As many heavy transport companies know, travelling with goods or heavy equipment is not as simple as hopping in a passenger car to drive to your local shops. Those who get behind the wheel of a prime mover understand driver fatigue, overloading and speeding are just some of the risky, yet preventable, behaviours making our industry one of the more dangerous sectors in the world.
These examples are just a few of the many reasons why all Australian states and territories (except WA and NT) must observe the Chain of Responsibility law, which falls under the Heavy Vehicle National Law.
As part of the National Heavy Vehicle Regulator’s strategy to optimise safety for the industry, the CoR laws are about to change for the better. While it’s another six months before these amendments come into effect, operators and the public have been privy to the new CoR laws for much of this year. Although as we edge closer to the implementation date, it’s more important than ever that business puts in place the process to ensure a smooth transition.
Changes to primary duty
Prior to these changes, the CoR laws have placed primary responsibility on operators and drivers. It doesn’t seem entirely fair, does it? The amendments to the law have been designed to broaden across every party in the chain to ensure accountability, especially from pressures by off-road parties on drivers and operators.
If you’re not sure whether the laws apply to you, here’s a list of the people it affects:
- Corporations, partnerships, unincorporated associations or other bodies corporate
- Employers and company directors
- Prime contractors of drivers
- The operator of a vehicle
- Schedulers of goods or passengers for transport in or on a vehicle, and the scheduler of its driver
- Consigner, consignees and receivers of the goods for transport
- Loaders and unloaders of goods
- Loading managers
Still not sure? The NHVR has a handy checklist, where you can determine whether you are a part of the chain of responsibility.
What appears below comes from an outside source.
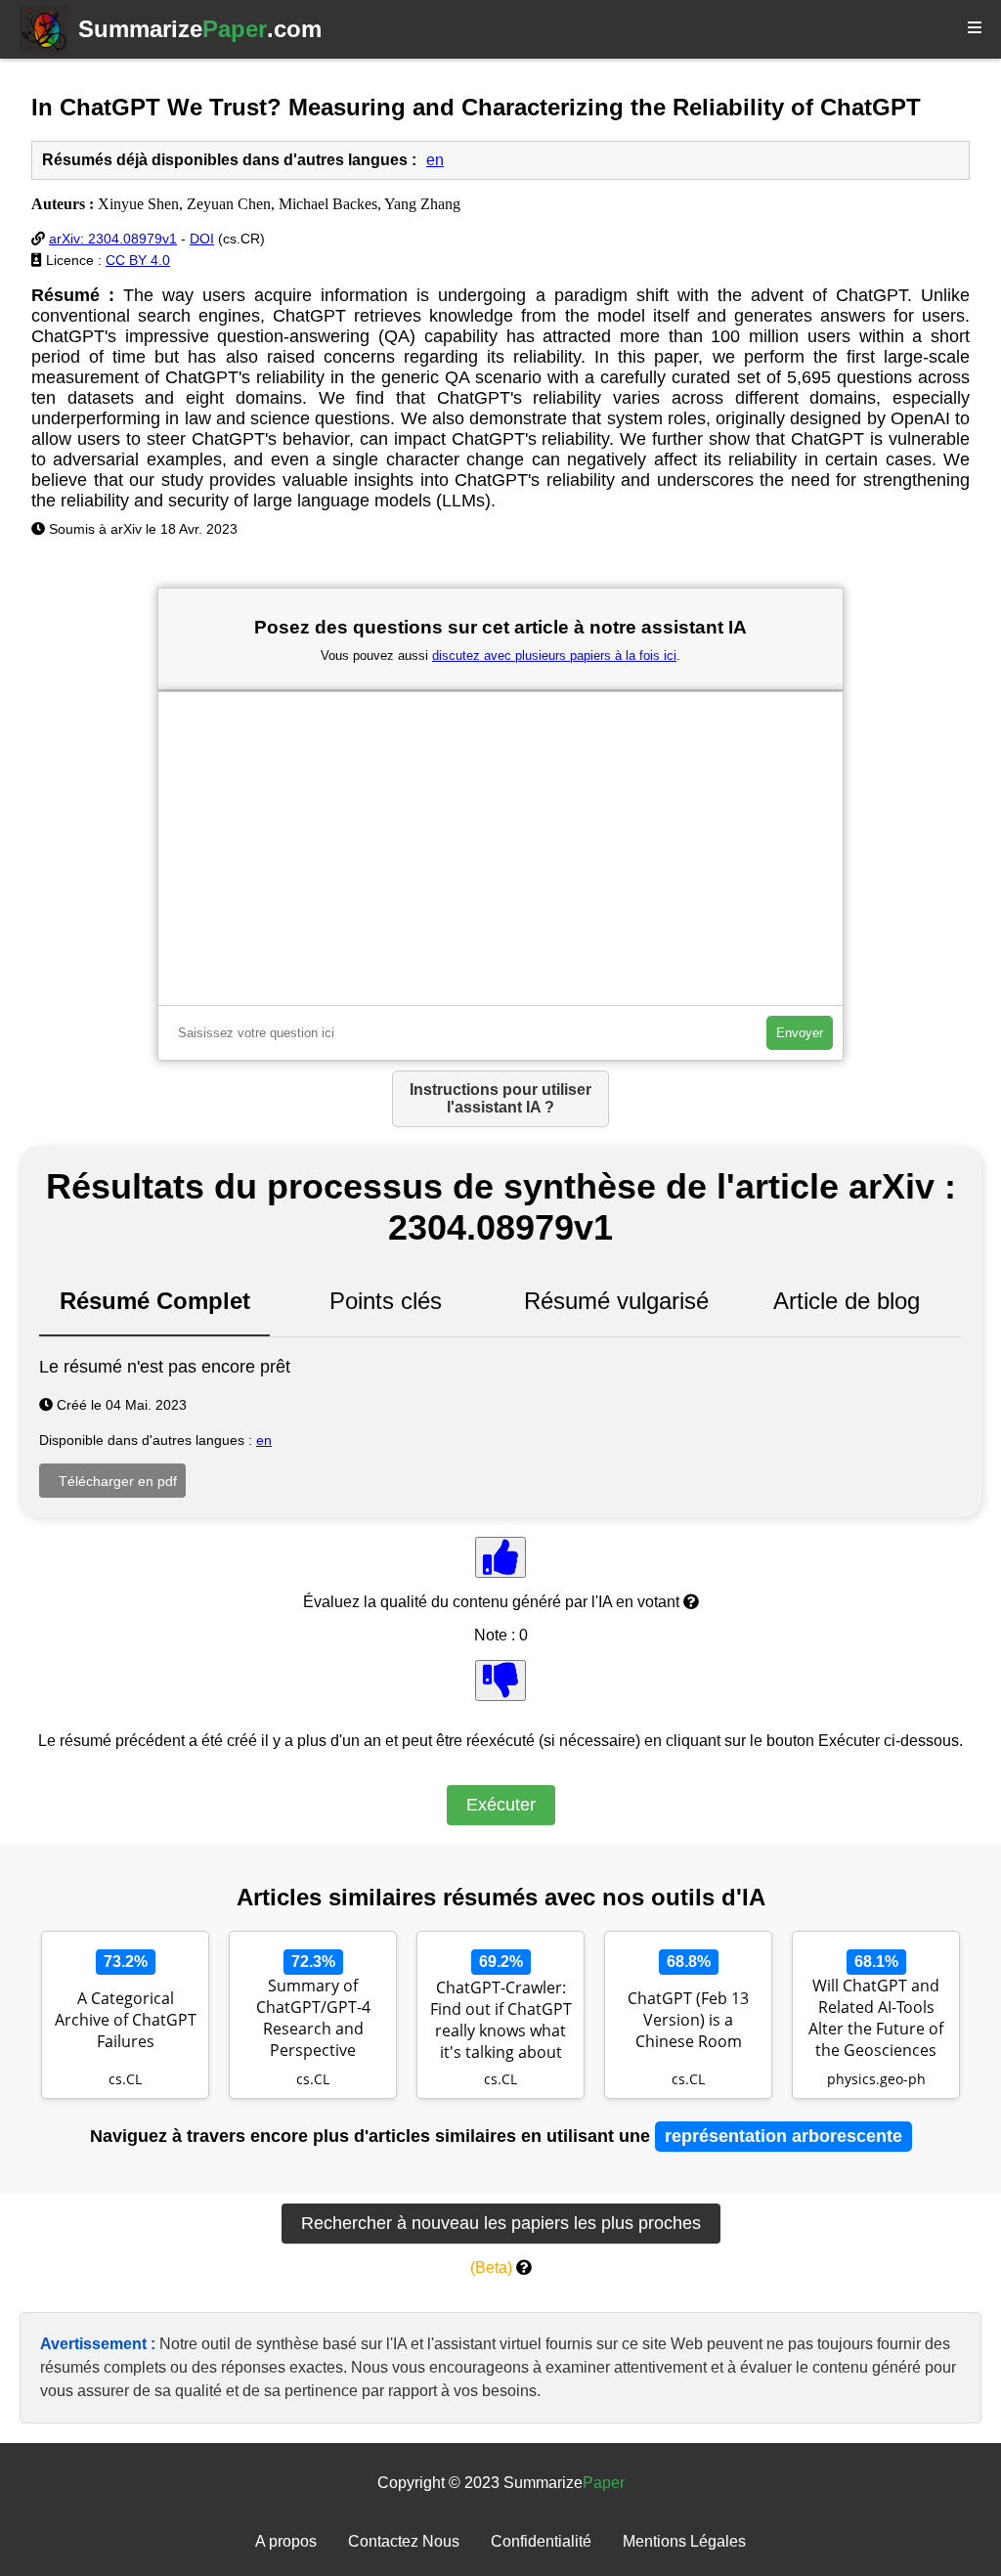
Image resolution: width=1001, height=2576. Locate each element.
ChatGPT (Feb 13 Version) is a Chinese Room (688, 2019)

“So far as reasonably practical”
In the current CoR laws, all parties who have control or influence over the transport tasks are solely responsible for both complying and breaches of these laws.
The new changes will make it abundantly clear that every party in the supply chain has a “primary duty” to ensure safe practices “so far as reasonably practical”.
What does “so far as reasonably practical” mean? It’s much like a test which takes into account and weighs up matters including:
- The likelihood of a risk occurring
- The degree of harm
- What the person knows about the risk
- Ways to remove or reduce the risk and whether it is feasible
- Whether the costs are proportionate to the risk
The new laws will increase powers of investigation – broadening of the information gather powers available to authorised officers so that an investigator has the ability to make requirements of third parties
One common question many may ask is: What if I’m a consigner or consignee? To this, the NHVR say the reality is three things: “observe, record and report.”
Applying this to your business is more achievable by adopting the NHVR Registered Industry Code of Practice. By doing so, a court may find you are effectively addressing your primary duty within the chain of responsibility, as known risks have already been identified and control measures put in place.